Поскольку хозяин высокого замка на самом деле жил в маленьком загородном коттедже, Джоан ничуть не удивилась, обнаружив, что Дик обитает в небольшой квартирке. Ей показалось, что этот бородач с сияющими глазами, удивительно изысканный, несмотря на неопрятный вид и окружающее его облако нюхательного табака, был весьма похож на Хоторна Абендсена. Он как раз достиг его возраста. На вопрос, что она будет пить, Джоан ответила, что стаканчик виски, и они оба расхохотались.

С самого начала они разговаривали так, как будто давно друг друга знали. Самая обычная фраза вызывала у обоих одни и те же ассоциации, что весьма удивительно, так как они только что познакомились. Сторонники идеи реинкарнации заявляют, что иногда совершенно незнакомые люди обнаруживают удивительное взаимопонимание, поскольку были вместе в прошлой жизни. Однако совсем не обязательно верить в реинкарнацию, чтобы признать, что подобное встречается, когда между двумя незнакомцами внезапно вспыхивает любовь, однако случай Фила и Джоан скорее подходил под первое объяснение. Формально они не были любовниками, поскольку все силы Дика ушли на написание Экзегезы. Но они провели вместе три чудесные недели, практически не выходя из его квартиры, уверенные в том, что все происходящее было подготовлено заранее втайне от них. Беседуя о чем-либо, оба понимали, что произносят текст пьесы, написанной специально для них.
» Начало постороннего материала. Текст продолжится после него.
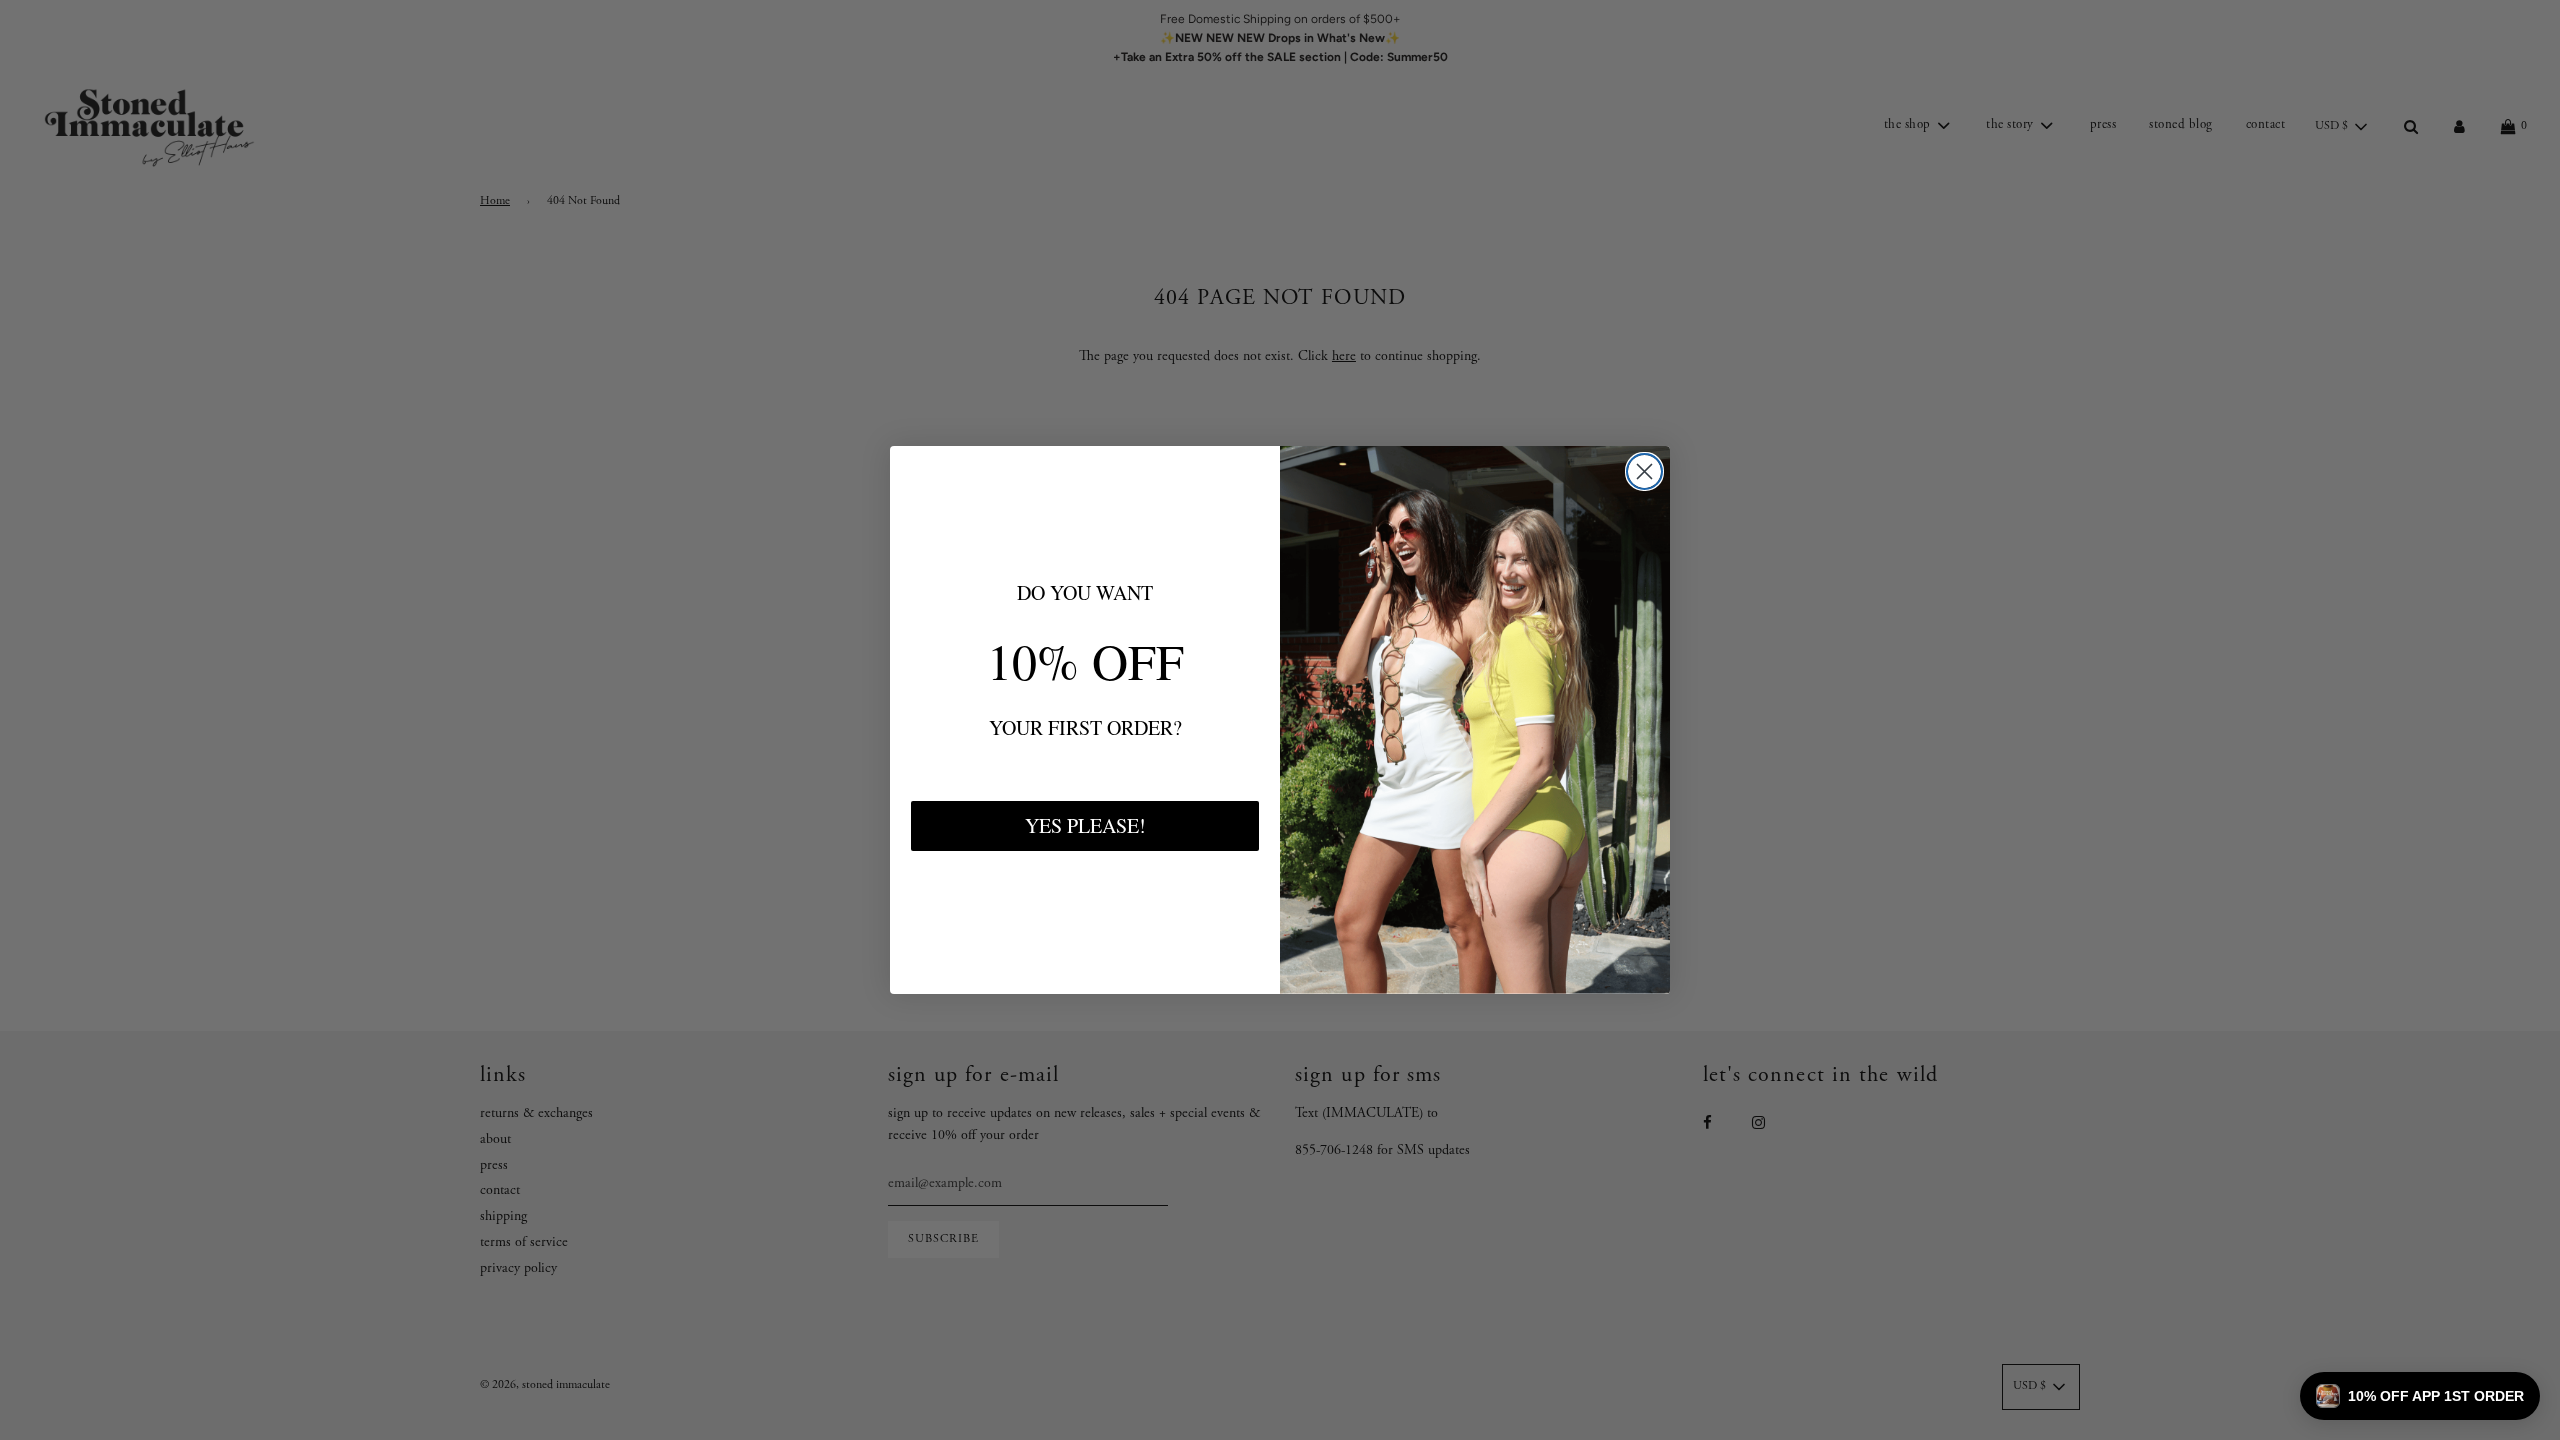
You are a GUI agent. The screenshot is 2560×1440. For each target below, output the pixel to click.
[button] (2420, 1396)
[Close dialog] (1644, 471)
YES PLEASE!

Они забыли, что ее автором был Дик, или же верили в то, что он написал ее под чужую диктовку.

В полумраке квартиры, за опущенными шторами, они, как слепые, слегка касались кончиками пальцев лиц друг друга и разговаривали дни и ночи напролет.

— Я знала, что ты меня узнаешь, — говорила Джоан.

Фил видел, как сияют в темноте ее белоснежные зубы, и понимал, что она улыбается.

— А я, — отвечал он, — я знал, что ты придешь. Я всегда знал, что однажды ты придешь, а в последние дни я получал сообщения об этом во сне…

И он рассказал ей все. Вполголоса, не торопясь, Фил рассказал о своем пробуждении как о духовной эпопее, хронологический порядок которой, этап за этапом, он восстановил благодаря своим книгам. Джоан часто предвосхищала его: не зная Филипа лично, но прочтя все его книги, она уже обо всем догадалась сама. О том, как он был послан в этот мир, после того как были заблокированы его воспоминания; о несуществующем ламповом шнуре, оказавшимся сигналом тревоги, заставившем его усомниться в реальности мира; о беспокойном прощупывании этой нереальности в книгах, написанных в шестидесятые годы; об обвинении демиурга в «Трех стигматах Палмера Элдрича»; о неприятии методов, с помощью которых он удерживает нас в плену: наркотиков, искажения памяти; и о первом появлении, в «Убике», спасительной силы, настолько же скромной и сдержанной, насколько грубым и подавляющим был демиург, ведь Святой Дух оказался всего лишь дуновением, распылением дешевого средства из рекламы для небогатых домохозяек.

Ты обязательно должна это понять, любовь моя, это самое важное!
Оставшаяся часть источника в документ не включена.